Reviews and comment from the Demon Crew - creative writers at De Montfort University, Leicester.

Thursday, 28 February 2019

Inpsired to write - and to read all night

Chilling, creepy and utterly captivating.

Helen Marshall, a writer and poet originally from Canada, entranced the room with details about her life and her writing. In a talk that ranged from her journey to the UK to the relationship between herself and her sister, she told us how those events have inspired her work.

Within the short hour we attendees had with her, Marshall explored her life with writing, including how she first began writing poetry at the age of five in her back garden. She also read excerpts from two of her books; The Migration and Gifts For The One Who Comes After

The Migration, her newest novel, took inspiration from the bond that Marshall has with her sister and the journey they have been on together, much like the characters in the novel. 

Gifts For The One Who Comes After, a collection of short stories, features 'twisted surrealities' that delve into mythology and childhood imagination. The story which Marshall read to us was 'The Hanging Game', which explored how games we played as children could provide some very real terror.

Helen Marshall's talk at the Cultural Exchanges Festival this year was an nspiring evening that left me itching to get back to my own writing. 

Yes I bought her book of short stories, and yes I spent all night reading it.
 

Megan Greene

Stepping into 'Weird Fiction'

Yesterday, during Helen Marshall's reading, I stepped into the world of 'weird fiction' and was instantly captivated.

Being a fan of darker literature myself, I was curious to see how Helen approached the writing process and see if I could pick up new writing techniques. She went on to speak about the relationship between memories and her writing.

"Memories are something that we've lived through, something that we've buried in the back of our mind. Mine have often found their way into both my poetry and stories."

While writing using memory is something I've done before, the way memories and pieces of mythology were woven
into her work was mind-blowing to listen to during her reading of 'The Hanging Game' and an extract from The Migration.

She also spoke about her fascination with weird fiction.

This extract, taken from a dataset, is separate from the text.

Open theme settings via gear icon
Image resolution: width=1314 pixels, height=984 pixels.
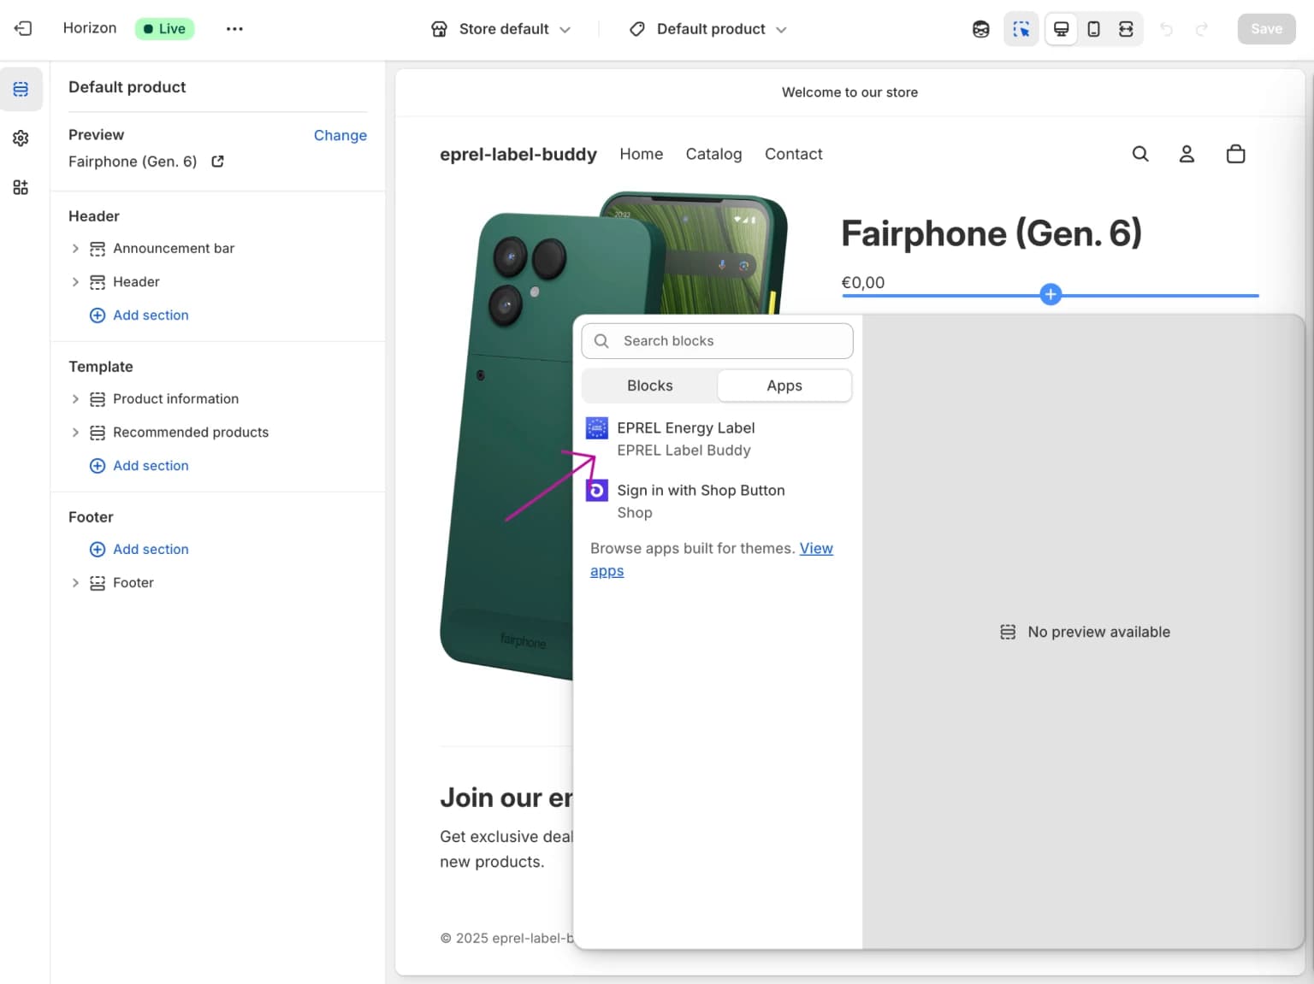point(21,138)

"Weird fiction exists in the gaps of science-fiction, horror, and fantasy and is often experimental. Reading it, to me, feels like you've just got into an elevator, then it drops and your stomach lurches. It's this darker side of fiction that I find interesting."

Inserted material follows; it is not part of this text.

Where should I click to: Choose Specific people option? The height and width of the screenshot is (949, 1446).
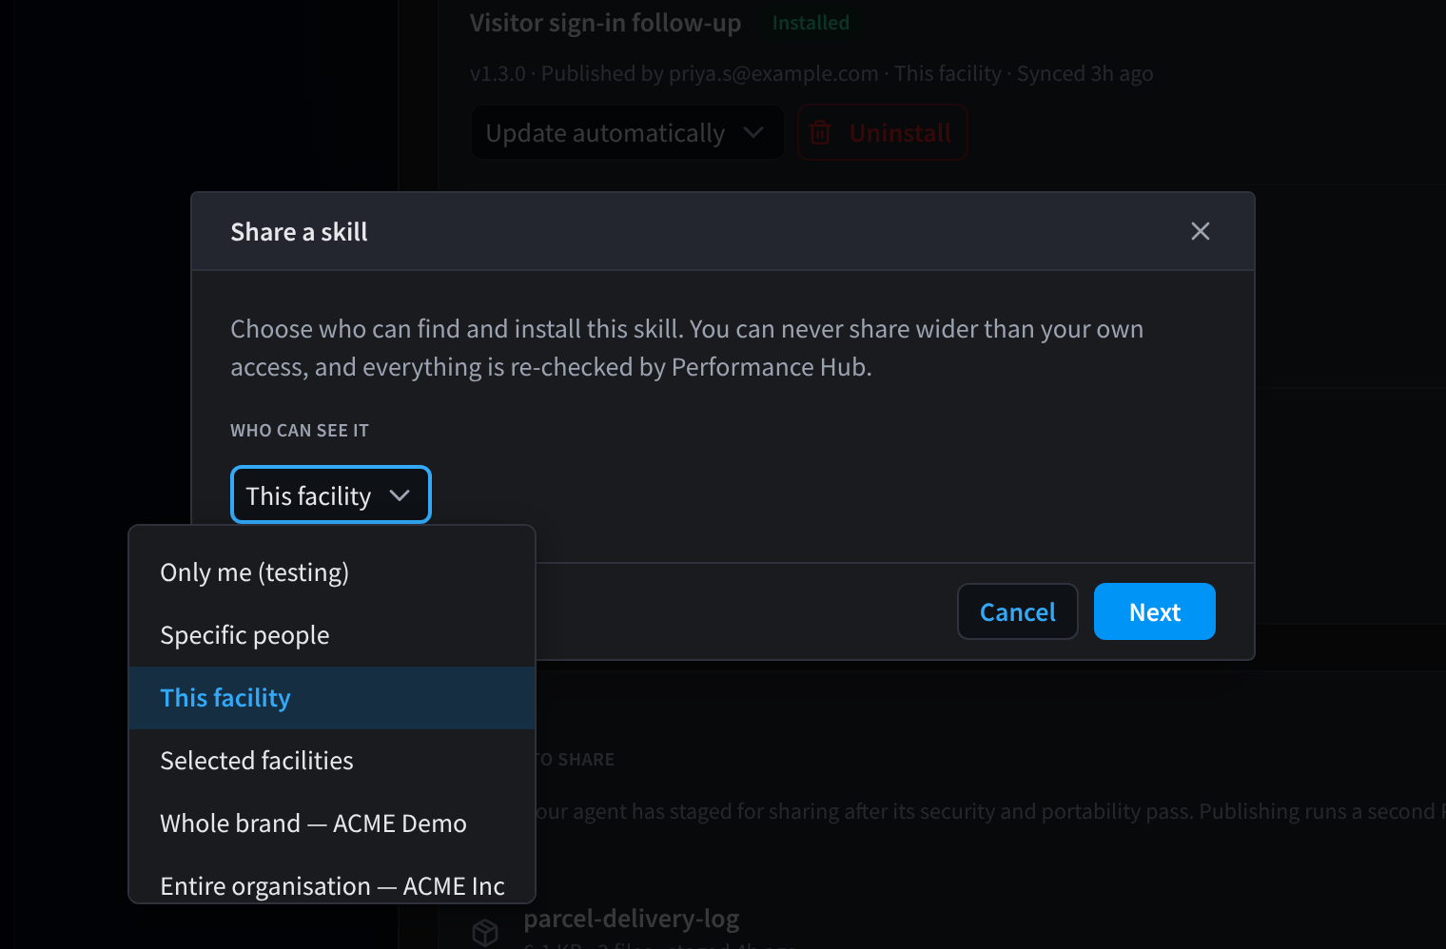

Hearing the feeling she gets out of writing and reading weird fiction has been inspiring to me and I cannot wait to take what I have learned from her and apply it to my own work now and in the future. 


Leah Watts

Joining the Demon Crew

It doesn't feel quite right to review one's own work.

I'd originally booked to attend the Demon Crew event so that I could hear other other undergraduate students reading from their work. Then, last week, one of my tutors suggested I migth take part. 


I settled on a performance piece I've worked with before. It's based on a typical writing day and deals with my habit of procrastination. This ended up being the opening piece, and reading to an audience without looking for feedback is pretty daunting. It doesn't get any easier, regardless of audience size or whether or not I'm dressed as a cowboy (that's another story - a long one).

Other pieces included excerpts from science fiction stories, poems on numerous topics (whether abusive relationships or reading), and even a scene from a screenplay. It was great to see the variety of readings, and I commend my peers for also having the courage to share their work that way.



Andrew Roberts

Inspired by the Demon Crew


Run by undergraduate students and tutors at the heart of the Creative Writing department, the Demon Crew event felt both homemade and wholesome.

This was my first Cultural Exchanges event, so I went into it with an open mind, unsure of what to expect. The diverse group of writers sharing their work did not disappoint!

There was an eclectic mix of poetry, short fiction and script from a range of students studying different courses (creative writing, film, drama etc.), each with their own very distinct voices and charms.

Surely anyone surrounded by so many vibrant and passionate people would have to feel inspired. I left the event wanting to write my own pieces that so that I too can perform one day.


A. Culbert


Defenders of the Earth

During Global Exchanges week, Ali Hines spoke Wednesday afternoon. Her subject, ‘Defending the Defenders of the Earth’. Between 2002 and 2013, 908 people were killed for environmental activism. In 2017 alone, 207 people were killed, a year deadlier than any on record.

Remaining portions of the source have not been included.